To edit a user account:
  1. Login as an user whose Admin Profile has Read/Write privileges under System > Admin Profiles, and go to System > Administrators.
  2. Select the user you want to edit and click Edit.

    Only the admin account can edit its own settings.

    When editing the admin account, you must enter the old password before you can set a new password.

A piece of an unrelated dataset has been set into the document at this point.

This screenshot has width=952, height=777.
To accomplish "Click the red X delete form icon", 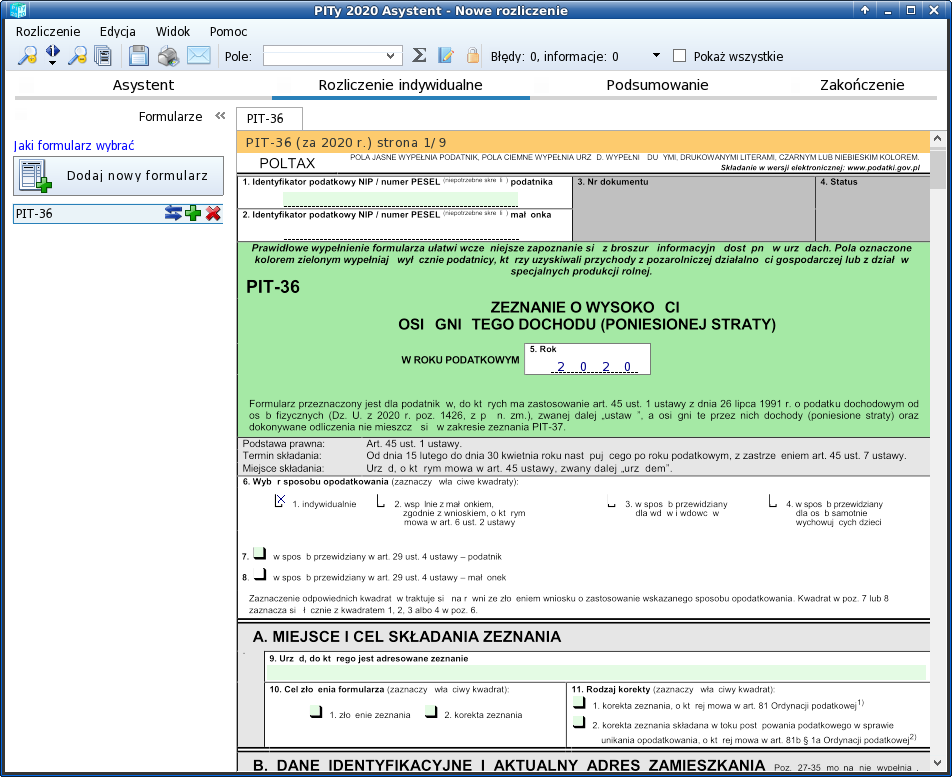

  3. Edit the account and then retype the new password in the confirmation field.
  4. Click OK.
To test LDAP/RADIUS user login:
  1. Login as an user whose Admin Profile has Read/Write privileges under System > Admin Profiles, and go to System > Administrators.
  2. Select an LDAP/RADIUS user to test.
  3. Click Test Login.
  4. In the dialog box, enter the user's password.
  5. Click OK.

    If an error occurs, a detailed debug message appears.

    When a remote RADIUS server is configured for two-factor authentication, RADIUS users must enter a FortiToken pin code or the code from email/SMS. For example, after the user clicks Login, the user must enter the code, and click Submit to complete the login.

    A pin code is also needed to test login.